I have some roads like that too on a thirty ft. ROW. Last time I did some grading off the "road" some of "members of the association" came close to having heart attacks. Hope you don't have to turn that machine around on one of those 10 ft. sections. Nothing like having to backup for a couple of miles to give you a twisted spine to go home with.
 

Bls repair

Senior Member
Joined
Jan 21, 2017
Messages
1,612
Location
S E Pa
Occupation
Equipment operator,mechanic
Cut edge fill crown both sides if you can roll blade over so you won’t carry a lot of material. With crown filled make pass down center to spread material to the quarters . Keep corners off ground 8-9 inches depending on crown . Next cut quarters to fill to edge . Remember you will only have part of the blade touching at any time


Or you could cut 2 feet off each end of blade:D
 

coastlogger

Well-Known Member
Joined
Sep 26, 2013
Messages
144
Location
vancouver island canada
The water is not real bad. Its thru an old kind of river fan I guess youd say so its pretty gravelly and well drained. theres a couple of reasonable turnouts so not bad there.

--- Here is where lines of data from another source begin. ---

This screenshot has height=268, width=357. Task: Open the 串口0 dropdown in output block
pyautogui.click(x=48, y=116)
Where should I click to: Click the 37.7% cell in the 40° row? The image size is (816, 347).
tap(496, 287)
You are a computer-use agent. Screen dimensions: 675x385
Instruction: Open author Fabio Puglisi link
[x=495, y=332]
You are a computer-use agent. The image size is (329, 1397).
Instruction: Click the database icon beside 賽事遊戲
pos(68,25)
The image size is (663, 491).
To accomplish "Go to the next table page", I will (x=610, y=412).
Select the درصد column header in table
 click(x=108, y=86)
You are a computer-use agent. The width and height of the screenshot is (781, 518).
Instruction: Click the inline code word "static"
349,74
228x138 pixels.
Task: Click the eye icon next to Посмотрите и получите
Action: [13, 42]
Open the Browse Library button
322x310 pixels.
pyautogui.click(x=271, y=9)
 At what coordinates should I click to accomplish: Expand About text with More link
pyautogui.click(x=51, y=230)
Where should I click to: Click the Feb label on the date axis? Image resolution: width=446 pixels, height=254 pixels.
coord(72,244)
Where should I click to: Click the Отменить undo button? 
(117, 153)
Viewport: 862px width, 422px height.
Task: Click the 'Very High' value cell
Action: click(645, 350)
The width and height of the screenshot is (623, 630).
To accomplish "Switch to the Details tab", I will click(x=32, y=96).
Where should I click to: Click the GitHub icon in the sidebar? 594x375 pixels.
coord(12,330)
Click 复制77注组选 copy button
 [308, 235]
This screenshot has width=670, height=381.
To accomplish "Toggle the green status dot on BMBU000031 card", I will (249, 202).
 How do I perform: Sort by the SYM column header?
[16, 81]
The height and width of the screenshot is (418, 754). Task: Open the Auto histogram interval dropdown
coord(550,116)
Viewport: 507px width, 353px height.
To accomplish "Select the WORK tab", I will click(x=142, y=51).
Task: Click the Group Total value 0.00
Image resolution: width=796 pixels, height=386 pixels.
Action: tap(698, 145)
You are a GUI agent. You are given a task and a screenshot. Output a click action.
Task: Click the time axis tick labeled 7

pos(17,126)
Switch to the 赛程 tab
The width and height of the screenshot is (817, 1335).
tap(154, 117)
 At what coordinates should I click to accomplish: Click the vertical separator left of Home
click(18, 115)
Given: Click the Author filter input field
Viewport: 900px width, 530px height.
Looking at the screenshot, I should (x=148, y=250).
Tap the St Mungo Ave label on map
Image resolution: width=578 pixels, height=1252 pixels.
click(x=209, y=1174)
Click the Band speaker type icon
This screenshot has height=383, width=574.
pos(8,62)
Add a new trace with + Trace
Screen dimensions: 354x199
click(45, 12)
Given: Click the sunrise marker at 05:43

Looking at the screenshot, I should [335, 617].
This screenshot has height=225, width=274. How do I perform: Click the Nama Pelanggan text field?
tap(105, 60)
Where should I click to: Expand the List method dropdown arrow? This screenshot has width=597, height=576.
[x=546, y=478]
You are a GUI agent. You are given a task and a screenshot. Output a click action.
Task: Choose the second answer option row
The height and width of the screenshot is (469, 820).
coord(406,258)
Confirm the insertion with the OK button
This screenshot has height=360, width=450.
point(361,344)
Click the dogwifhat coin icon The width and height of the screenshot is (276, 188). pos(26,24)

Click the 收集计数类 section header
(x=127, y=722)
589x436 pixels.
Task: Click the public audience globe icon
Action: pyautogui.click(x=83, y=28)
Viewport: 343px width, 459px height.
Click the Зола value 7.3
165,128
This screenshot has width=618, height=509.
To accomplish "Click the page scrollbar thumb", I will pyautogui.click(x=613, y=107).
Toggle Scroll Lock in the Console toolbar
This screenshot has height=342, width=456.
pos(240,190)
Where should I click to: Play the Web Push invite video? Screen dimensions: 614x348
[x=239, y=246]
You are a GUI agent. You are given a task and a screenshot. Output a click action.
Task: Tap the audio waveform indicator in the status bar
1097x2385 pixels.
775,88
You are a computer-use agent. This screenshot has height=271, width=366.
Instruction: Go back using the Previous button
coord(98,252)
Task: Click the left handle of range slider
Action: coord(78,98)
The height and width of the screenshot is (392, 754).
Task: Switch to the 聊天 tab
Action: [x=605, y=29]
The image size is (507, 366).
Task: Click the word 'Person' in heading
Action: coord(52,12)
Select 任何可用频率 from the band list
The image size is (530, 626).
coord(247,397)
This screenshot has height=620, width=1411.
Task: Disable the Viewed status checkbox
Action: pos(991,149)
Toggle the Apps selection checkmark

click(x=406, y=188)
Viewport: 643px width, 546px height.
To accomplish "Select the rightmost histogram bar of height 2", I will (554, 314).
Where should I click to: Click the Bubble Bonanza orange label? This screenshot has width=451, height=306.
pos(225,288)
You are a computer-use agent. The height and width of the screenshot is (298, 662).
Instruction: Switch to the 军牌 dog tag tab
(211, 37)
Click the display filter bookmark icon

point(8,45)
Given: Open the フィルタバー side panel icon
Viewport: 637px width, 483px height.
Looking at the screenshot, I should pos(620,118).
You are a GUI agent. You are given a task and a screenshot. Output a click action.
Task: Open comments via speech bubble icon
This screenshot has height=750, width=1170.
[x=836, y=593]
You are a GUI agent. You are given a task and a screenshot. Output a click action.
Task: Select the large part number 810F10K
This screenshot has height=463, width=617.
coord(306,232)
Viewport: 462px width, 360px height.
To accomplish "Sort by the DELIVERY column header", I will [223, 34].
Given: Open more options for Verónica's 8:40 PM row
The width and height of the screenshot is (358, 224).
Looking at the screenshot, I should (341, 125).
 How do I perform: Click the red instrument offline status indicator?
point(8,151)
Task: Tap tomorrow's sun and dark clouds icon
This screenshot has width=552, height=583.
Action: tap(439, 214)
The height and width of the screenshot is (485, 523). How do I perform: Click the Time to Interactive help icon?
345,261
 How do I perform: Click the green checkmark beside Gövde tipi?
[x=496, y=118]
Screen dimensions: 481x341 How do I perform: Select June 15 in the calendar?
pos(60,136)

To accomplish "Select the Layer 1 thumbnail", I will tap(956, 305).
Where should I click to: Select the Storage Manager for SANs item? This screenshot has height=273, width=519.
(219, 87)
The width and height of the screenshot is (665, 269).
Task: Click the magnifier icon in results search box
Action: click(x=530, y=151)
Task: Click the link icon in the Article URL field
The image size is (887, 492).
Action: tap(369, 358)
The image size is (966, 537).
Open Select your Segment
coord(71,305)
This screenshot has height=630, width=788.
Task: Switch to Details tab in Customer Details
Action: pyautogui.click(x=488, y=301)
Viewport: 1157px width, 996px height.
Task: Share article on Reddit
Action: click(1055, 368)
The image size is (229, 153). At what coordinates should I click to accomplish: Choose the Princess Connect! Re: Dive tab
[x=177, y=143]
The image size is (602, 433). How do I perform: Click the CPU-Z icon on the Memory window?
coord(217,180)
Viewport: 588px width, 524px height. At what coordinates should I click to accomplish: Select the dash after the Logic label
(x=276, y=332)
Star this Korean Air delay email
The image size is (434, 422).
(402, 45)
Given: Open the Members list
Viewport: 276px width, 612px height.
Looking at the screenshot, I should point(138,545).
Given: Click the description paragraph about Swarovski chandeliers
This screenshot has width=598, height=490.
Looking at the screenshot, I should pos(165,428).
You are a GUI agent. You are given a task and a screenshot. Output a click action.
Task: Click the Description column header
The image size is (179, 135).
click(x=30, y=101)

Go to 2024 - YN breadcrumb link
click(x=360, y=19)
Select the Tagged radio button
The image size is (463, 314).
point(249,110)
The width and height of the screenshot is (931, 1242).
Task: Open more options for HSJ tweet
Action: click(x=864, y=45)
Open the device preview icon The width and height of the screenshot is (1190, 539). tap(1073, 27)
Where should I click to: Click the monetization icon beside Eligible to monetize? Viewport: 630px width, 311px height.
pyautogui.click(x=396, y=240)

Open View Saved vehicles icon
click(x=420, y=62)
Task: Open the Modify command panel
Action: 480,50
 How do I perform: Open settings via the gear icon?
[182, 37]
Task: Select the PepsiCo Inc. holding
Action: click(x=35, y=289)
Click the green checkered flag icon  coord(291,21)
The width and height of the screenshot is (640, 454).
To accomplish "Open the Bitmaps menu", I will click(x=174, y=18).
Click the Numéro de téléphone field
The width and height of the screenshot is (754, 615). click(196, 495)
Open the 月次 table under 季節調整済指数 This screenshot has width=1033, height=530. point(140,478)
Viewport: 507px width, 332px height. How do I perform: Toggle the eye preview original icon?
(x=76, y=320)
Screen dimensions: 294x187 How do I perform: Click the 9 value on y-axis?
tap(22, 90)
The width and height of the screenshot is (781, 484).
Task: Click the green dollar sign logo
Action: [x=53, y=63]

Biggest PIA is the residents who kind of like to think the road is an infringement on their rights and of course to boot every one of them has a college degree in grading so to speak.The brushing limit is also 10 feet so its a challenge even seeing what youre doing. Oh well.
 

BladeManBob

Active Member
Joined
Feb 14, 2012
Messages
33
Location
Louisiana
Set your blade so that it delivers the windrow between the tandems. Make a pass down one side and then the other. Reposition the blade and square blade the crown out to the specified road width.
 

fast_st

Senior Member
Joined
Dec 1, 2010
Messages
1,468
Location
Mass
Occupation
IT systems admin
Any way to swap for a narrower blade?
 

BladeManBob

Active Member
Joined
Feb 14, 2012
Messages
33
Location
Louisiana
Cut four feet off the moldbroad?
Be sure to emove two feet from each side so people won't think you don't add up...
 

20/80

Senior Member
Joined
Jul 29, 2013
Messages
877
Location
nova scotia canada
Occupation
operator
Hmm... 10ft rd 14 ft mouldboard no ditches just couch foreman's and peoples lawns coming out to the edge, road has potholes with some gravel, I take it there isn't any crown in the road, probably never was,....well I would side shift angle blade and put material between the tandems, if you have float.. just float the end that is between the tandems, the out side mouldboard end along the lawn edge leave out of float, the floated end will follow the on floated end and will act as a shock absorber when your machines front wheels fall in the pot holes as your going along and your mouldboard will not leave a fingerprint in the road, once road is cut and material is to one side take mould board out of float just spread it back leaving a bit more in the middle, taper rest of to the side than run over for a bit, there's your tip for the day!!